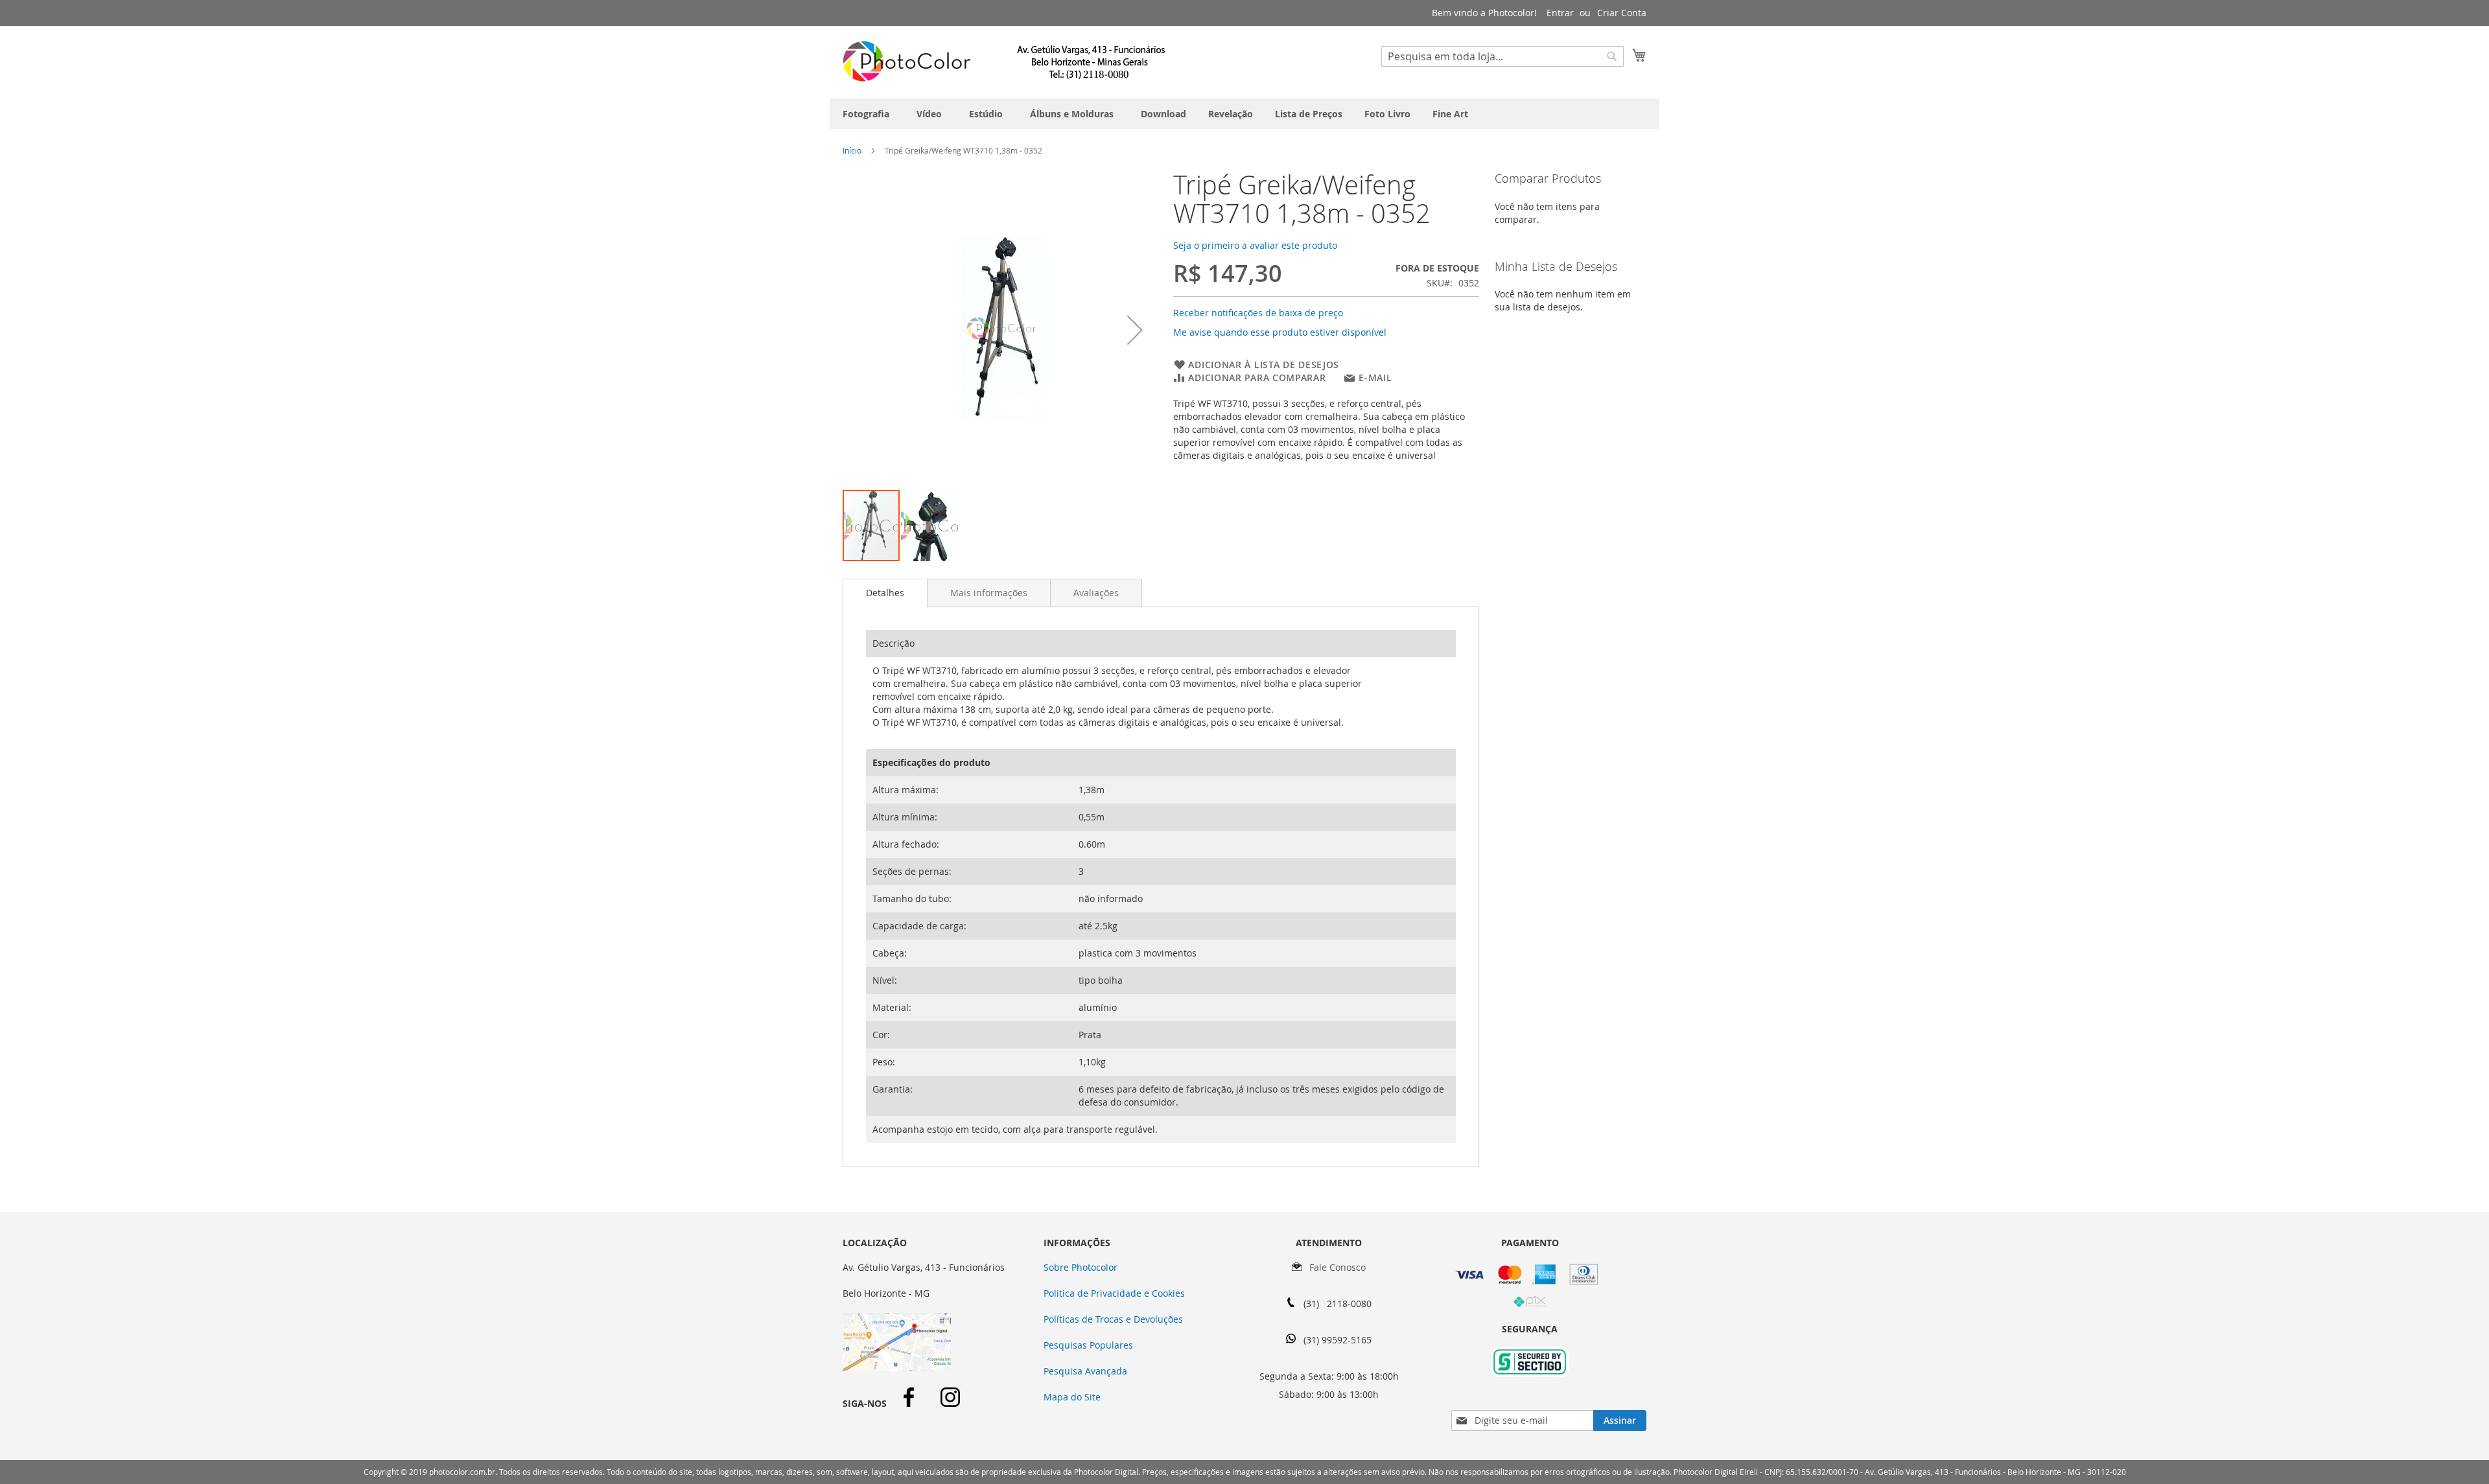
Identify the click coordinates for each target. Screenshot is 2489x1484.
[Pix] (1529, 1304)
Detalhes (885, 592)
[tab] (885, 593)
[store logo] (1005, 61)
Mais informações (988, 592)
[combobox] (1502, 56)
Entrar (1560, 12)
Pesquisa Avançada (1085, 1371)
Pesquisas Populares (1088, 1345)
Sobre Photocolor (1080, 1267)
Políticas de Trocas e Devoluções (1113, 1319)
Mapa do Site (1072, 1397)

• • • •

## What is required
Pictures are to be left out; all other data must be returned exactly.

## Result of this task
Identify the click coordinates for each target. Screenshot is 2489x1484.
[Pix] (1529, 1304)
Detalhes (885, 592)
[tab] (885, 593)
[store logo] (1005, 61)
Mais informações (988, 592)
[combobox] (1502, 56)
Entrar (1560, 12)
Pesquisa Avançada (1085, 1371)
Pesquisas Populares (1088, 1345)
Sobre Photocolor (1080, 1267)
Políticas de Trocas e Devoluções (1113, 1319)
Mapa do Site (1072, 1397)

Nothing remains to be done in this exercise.